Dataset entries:
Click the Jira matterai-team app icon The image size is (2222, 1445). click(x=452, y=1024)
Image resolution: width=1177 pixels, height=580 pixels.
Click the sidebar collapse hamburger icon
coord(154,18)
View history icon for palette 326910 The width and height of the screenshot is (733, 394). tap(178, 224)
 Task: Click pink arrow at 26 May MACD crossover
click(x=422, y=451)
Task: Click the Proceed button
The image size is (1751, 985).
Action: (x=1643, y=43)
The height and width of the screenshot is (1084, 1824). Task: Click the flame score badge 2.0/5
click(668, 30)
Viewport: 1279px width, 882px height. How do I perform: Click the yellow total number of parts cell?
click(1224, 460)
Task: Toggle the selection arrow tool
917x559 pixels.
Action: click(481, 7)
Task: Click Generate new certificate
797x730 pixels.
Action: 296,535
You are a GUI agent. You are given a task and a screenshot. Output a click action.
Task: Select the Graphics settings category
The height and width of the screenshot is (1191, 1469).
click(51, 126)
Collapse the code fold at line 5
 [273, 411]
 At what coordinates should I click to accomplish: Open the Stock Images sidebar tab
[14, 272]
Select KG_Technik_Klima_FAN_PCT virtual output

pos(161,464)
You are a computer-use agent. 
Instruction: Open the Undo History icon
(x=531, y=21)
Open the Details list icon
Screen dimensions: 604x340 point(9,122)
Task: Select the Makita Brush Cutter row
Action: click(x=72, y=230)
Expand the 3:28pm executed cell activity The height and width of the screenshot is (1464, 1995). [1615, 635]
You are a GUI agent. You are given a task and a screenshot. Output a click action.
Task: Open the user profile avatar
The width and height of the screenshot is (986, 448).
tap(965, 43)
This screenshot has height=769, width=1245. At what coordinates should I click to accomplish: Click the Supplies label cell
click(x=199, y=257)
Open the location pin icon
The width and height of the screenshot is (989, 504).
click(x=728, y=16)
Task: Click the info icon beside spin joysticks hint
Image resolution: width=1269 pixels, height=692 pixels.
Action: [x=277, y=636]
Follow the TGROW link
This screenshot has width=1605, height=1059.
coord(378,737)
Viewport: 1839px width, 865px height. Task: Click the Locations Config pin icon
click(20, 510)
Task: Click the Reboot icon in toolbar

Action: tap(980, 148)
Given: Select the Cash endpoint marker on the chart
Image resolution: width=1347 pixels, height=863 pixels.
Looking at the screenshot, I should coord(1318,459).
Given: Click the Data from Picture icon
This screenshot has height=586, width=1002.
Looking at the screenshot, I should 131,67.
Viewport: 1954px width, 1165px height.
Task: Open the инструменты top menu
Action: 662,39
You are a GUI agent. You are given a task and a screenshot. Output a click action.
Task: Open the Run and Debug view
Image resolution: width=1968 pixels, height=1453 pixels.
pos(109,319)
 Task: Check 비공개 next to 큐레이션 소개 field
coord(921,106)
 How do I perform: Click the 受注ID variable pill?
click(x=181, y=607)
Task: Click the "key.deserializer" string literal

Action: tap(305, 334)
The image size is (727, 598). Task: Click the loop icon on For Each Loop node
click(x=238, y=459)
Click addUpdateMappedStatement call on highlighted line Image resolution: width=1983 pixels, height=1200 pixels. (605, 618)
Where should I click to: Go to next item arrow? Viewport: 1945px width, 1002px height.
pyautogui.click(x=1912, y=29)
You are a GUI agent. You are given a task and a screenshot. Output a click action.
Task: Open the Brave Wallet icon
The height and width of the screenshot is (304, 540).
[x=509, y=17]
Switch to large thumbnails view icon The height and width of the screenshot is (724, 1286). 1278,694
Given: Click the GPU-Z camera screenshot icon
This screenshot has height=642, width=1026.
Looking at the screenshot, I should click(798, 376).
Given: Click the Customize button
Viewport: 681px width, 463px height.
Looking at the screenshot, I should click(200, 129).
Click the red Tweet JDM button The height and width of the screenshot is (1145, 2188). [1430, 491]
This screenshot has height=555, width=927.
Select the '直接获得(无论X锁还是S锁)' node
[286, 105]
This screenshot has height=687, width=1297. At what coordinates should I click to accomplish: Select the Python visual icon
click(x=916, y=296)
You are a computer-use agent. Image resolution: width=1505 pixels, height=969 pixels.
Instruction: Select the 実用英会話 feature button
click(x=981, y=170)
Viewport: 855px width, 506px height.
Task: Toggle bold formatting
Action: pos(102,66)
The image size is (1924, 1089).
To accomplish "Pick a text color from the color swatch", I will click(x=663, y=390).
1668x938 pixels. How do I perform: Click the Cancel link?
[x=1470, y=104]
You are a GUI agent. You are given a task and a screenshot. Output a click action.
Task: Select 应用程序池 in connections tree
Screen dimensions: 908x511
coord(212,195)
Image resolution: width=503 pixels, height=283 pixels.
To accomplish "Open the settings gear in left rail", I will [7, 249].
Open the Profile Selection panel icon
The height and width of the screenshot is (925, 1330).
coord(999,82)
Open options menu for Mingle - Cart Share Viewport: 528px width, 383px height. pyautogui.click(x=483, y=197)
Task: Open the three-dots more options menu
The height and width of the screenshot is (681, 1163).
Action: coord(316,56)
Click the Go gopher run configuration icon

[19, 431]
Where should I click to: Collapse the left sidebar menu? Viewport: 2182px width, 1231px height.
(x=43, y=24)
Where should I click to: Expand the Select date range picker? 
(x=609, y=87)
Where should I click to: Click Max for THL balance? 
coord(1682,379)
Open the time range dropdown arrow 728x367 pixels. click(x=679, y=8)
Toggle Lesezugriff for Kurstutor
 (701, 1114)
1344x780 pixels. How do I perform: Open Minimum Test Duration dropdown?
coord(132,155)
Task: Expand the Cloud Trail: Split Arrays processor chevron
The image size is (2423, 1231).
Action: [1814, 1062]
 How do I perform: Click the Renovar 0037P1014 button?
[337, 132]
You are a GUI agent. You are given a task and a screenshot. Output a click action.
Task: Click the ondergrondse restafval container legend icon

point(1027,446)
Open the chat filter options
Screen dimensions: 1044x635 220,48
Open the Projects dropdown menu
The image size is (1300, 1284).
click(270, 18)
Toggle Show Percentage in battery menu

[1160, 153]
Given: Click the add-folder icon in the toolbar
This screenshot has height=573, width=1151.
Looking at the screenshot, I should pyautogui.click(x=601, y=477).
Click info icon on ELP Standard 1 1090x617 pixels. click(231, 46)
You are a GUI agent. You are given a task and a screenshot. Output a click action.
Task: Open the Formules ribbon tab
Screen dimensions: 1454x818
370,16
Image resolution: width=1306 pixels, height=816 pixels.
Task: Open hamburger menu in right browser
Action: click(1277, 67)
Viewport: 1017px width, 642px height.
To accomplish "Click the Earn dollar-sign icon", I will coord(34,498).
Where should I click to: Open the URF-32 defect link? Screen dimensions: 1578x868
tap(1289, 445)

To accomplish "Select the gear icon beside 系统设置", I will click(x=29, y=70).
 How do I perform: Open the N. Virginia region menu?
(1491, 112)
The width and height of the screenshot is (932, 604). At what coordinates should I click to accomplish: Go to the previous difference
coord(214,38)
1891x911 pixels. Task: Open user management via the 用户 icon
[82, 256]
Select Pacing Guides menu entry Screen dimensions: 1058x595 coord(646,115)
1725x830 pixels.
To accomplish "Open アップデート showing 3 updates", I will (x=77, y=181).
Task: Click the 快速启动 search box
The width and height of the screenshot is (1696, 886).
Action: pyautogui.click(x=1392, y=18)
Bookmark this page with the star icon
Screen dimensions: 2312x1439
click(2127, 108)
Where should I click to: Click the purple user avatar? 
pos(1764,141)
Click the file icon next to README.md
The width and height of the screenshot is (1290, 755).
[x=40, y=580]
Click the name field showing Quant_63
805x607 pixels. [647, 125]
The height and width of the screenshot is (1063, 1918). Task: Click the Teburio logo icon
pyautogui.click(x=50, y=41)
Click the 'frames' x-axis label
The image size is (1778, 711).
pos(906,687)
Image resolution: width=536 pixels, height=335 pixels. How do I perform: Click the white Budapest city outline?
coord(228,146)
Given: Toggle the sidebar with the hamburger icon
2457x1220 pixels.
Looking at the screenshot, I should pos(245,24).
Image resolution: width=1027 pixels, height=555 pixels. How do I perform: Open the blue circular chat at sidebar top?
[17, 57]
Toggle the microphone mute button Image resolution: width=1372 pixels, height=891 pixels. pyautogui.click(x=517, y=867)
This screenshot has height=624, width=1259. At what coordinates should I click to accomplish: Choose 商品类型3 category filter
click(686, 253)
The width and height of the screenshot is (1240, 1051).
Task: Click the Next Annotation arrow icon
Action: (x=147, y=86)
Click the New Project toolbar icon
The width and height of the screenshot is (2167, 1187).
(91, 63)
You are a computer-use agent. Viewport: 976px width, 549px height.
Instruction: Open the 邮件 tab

**HOW TO COMPLETE THIS TASK**
If a line in the entries above has the word "beside", copy it.

**WRITTEN RESPONSE**
Task: Click the info icon beside spin joysticks hint
To accomplish "Select the gear icon beside 系统设置", I will click(x=29, y=70).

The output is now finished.